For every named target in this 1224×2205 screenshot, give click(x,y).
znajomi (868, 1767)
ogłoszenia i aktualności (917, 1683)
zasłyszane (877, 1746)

---+---

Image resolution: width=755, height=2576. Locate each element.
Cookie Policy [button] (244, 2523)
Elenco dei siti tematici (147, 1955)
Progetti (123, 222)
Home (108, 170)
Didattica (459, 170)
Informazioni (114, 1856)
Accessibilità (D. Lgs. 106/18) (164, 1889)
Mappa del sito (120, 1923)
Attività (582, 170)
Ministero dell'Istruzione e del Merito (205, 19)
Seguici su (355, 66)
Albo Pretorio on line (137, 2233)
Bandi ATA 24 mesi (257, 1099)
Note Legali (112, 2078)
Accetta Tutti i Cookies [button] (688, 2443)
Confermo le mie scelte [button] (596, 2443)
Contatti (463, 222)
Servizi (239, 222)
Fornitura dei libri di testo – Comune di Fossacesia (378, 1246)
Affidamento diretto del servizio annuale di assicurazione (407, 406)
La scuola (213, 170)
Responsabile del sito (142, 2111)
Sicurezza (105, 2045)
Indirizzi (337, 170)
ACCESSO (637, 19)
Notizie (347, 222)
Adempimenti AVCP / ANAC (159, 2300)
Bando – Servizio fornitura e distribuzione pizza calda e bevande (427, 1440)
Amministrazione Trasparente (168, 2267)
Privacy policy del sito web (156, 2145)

---+---

**Task instructions:**
Duplicate the part of the listing that opens with the line containing "For every named" and closes with the line containing "zasłyszane (877, 1746)", including both of those lines.

**Response for this exercise:**
For every named target in this 1224×2205 screenshot, give click(x,y).
znajomi (868, 1767)
ogłoszenia i aktualności (917, 1683)
zasłyszane (877, 1746)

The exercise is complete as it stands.